● **Problem requirements**
If a line below contains "Spotlight", count it. Report the final total and nothing more.

START Records for the task

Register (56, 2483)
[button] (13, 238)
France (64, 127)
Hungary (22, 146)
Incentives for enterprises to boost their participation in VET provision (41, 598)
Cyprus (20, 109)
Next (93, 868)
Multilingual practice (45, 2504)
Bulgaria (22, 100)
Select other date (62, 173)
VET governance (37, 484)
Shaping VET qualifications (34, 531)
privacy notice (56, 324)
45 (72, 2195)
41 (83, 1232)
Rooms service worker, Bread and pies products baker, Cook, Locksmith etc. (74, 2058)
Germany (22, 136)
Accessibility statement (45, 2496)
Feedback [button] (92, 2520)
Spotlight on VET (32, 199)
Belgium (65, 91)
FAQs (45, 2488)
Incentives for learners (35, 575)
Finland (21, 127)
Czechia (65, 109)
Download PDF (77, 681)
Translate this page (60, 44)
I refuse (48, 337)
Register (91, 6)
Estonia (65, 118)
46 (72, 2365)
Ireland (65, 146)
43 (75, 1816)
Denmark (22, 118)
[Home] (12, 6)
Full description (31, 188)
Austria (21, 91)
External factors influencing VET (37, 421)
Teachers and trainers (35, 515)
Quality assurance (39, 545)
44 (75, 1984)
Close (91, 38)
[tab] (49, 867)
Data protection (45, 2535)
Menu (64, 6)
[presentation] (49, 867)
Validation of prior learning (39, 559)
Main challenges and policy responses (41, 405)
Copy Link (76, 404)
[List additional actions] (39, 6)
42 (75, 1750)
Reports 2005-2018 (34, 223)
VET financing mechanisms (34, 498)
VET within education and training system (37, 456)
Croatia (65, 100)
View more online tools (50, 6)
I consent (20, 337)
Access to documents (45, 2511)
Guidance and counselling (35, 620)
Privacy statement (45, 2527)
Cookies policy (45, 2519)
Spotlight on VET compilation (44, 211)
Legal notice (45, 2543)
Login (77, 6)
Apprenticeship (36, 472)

END Records for the task

● **Your response**
2